**Your assignment**: Write out every entry exactly; the pictures do not belong in the copy.

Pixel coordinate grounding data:

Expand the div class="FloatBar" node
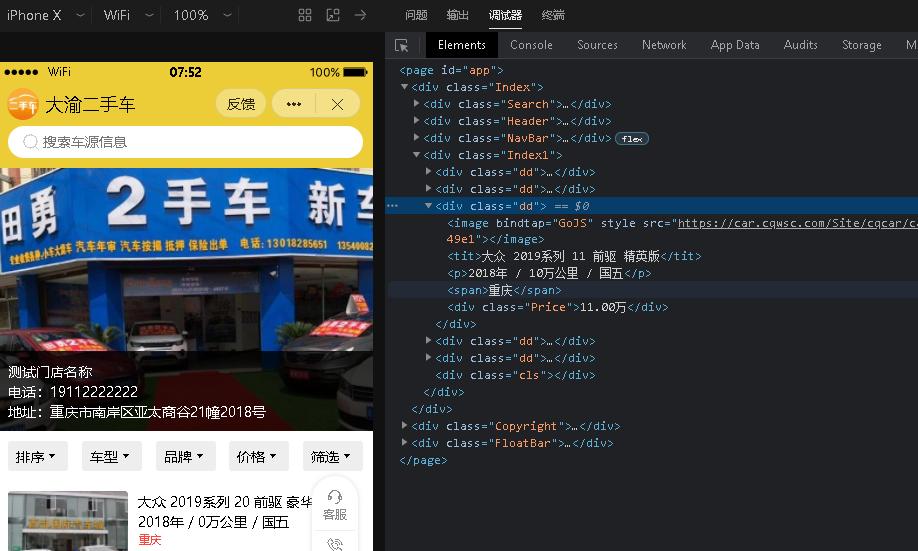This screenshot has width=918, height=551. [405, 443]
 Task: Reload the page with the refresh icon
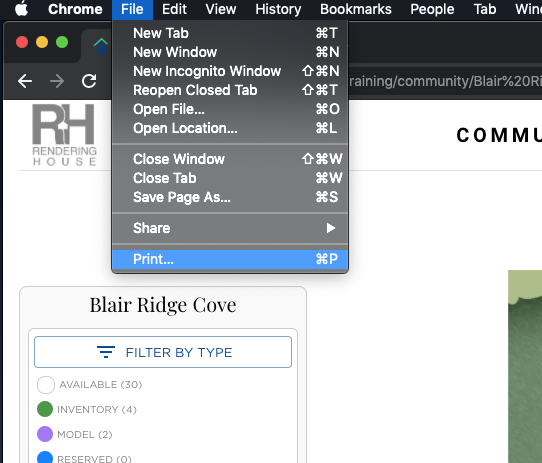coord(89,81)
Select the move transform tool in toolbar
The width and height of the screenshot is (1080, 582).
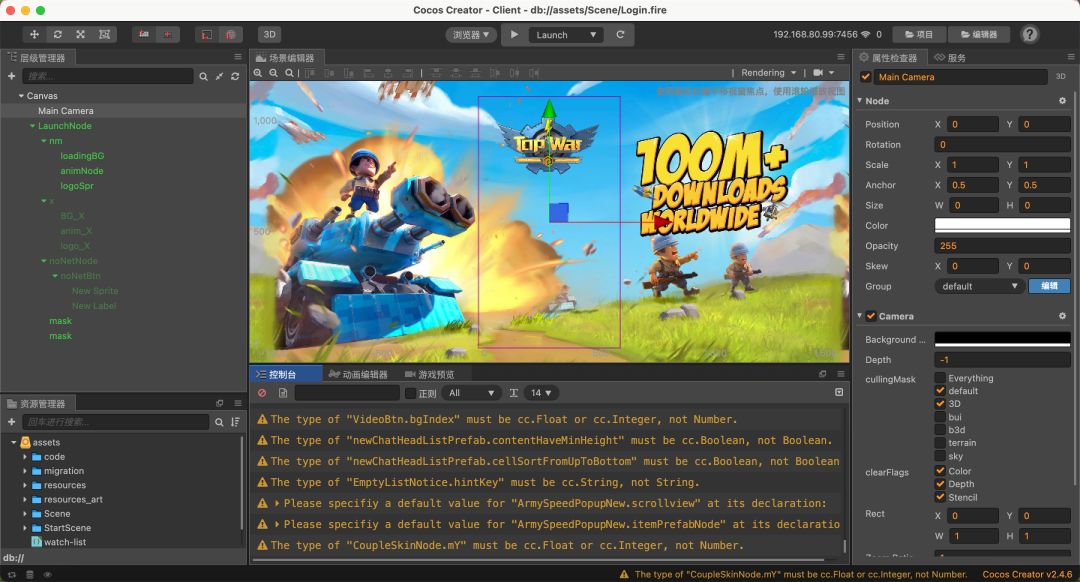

**Task answer**:
Expand the div class="FloatBar" node
This screenshot has width=918, height=551. [405, 443]
 Task: Reload the page with the refresh icon
coord(89,81)
Select the move transform tool in toolbar
The width and height of the screenshot is (1080, 582).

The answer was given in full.